◆ AIM OF THE TASK
Set out word for word the line that contains "Image resolution: width=630" and each line after it, through the end of the data below, but exclude the pictures.
====== MATERIAL TO PROCESS ======
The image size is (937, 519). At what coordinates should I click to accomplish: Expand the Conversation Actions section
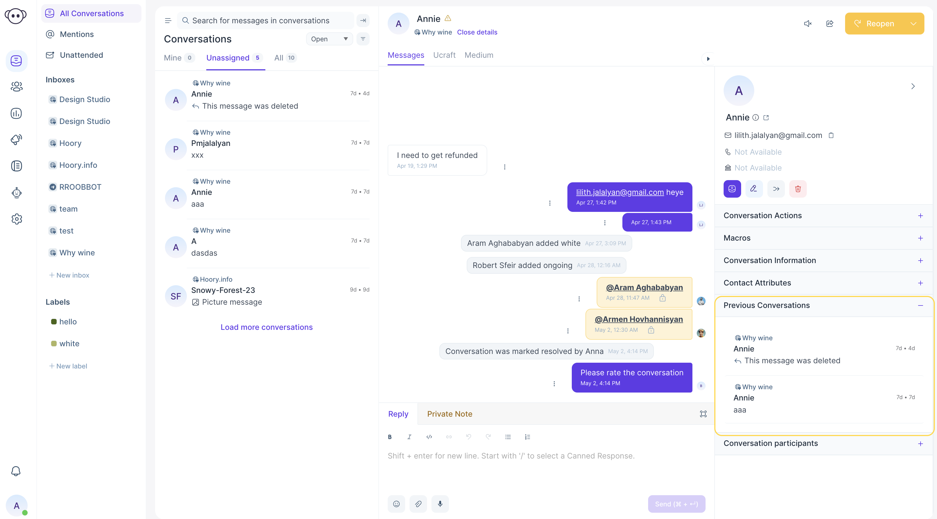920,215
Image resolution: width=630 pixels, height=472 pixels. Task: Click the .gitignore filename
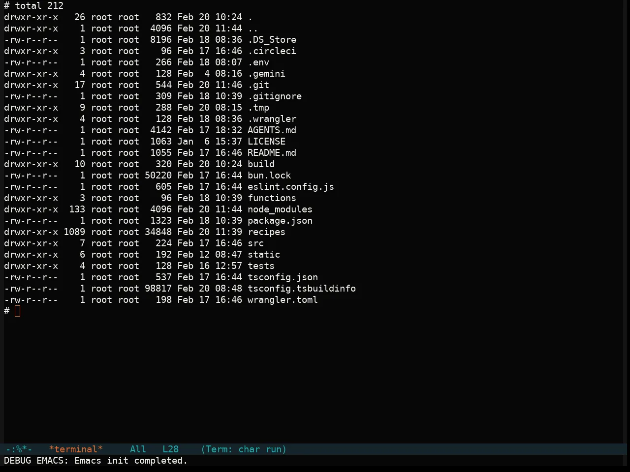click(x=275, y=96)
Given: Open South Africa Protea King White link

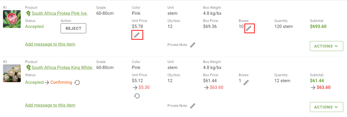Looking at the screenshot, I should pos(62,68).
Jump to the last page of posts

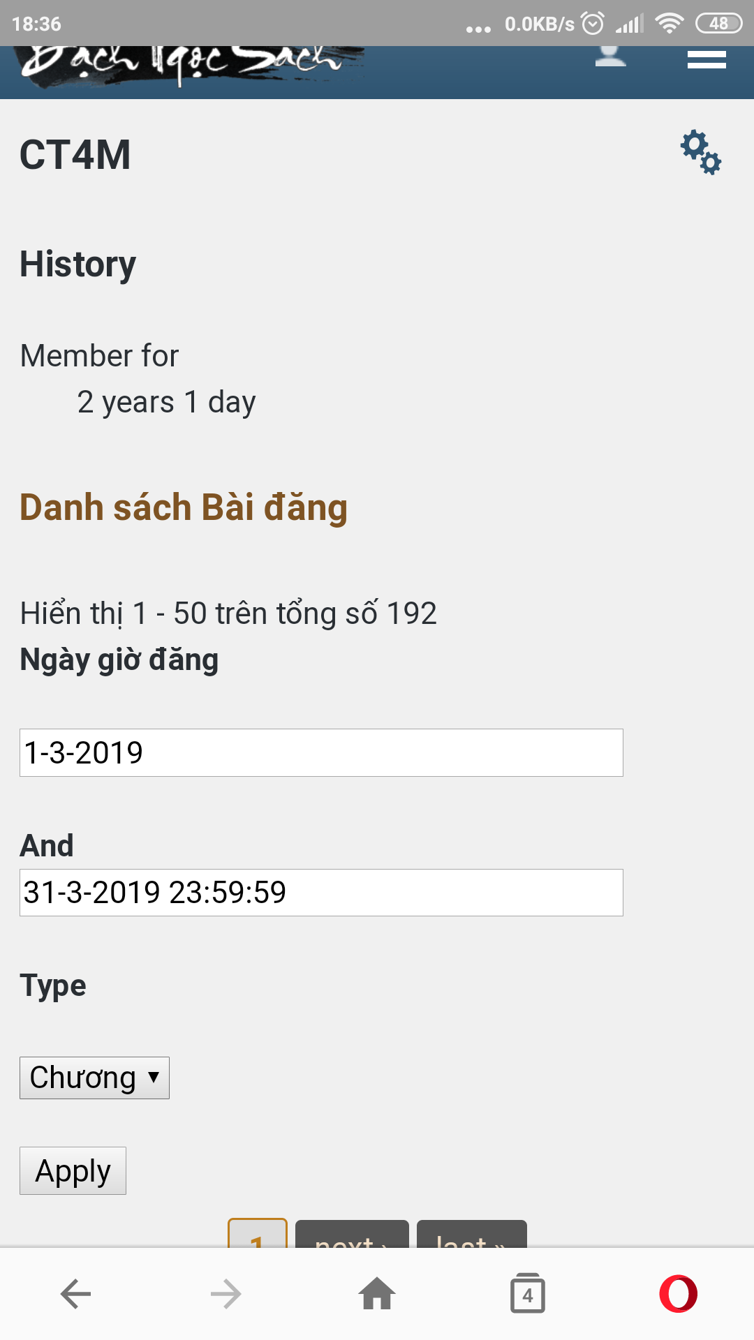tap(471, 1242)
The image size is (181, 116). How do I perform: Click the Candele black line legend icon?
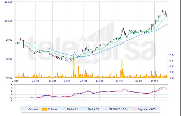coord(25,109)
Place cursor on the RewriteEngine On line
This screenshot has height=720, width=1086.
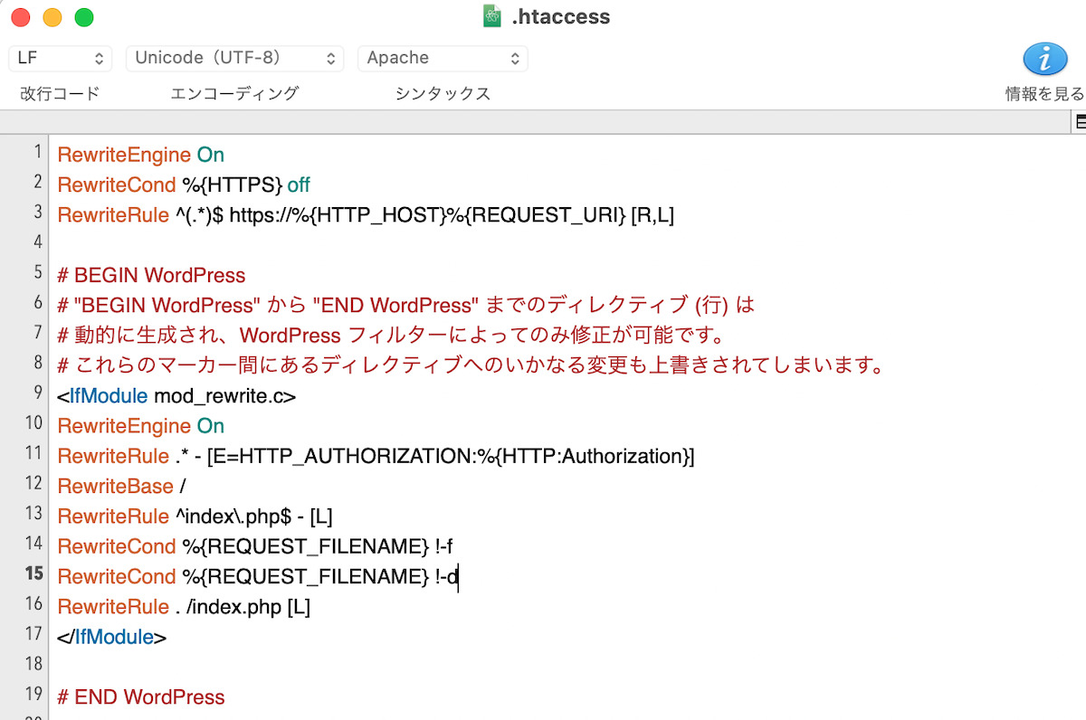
======
◆ RESULT FOR THIS TASK
Image resolution: width=630 pixels, height=472 pixels. Task: Click the .gitignore filename
click(x=275, y=96)
Given: Open South Africa Protea King White link

Looking at the screenshot, I should pos(62,68).
Jump to the last page of posts

tap(471, 1242)
The image size is (181, 116). How do I perform: Click the Candele black line legend icon?
coord(25,109)
Place cursor on the RewriteEngine On line
This screenshot has height=720, width=1086.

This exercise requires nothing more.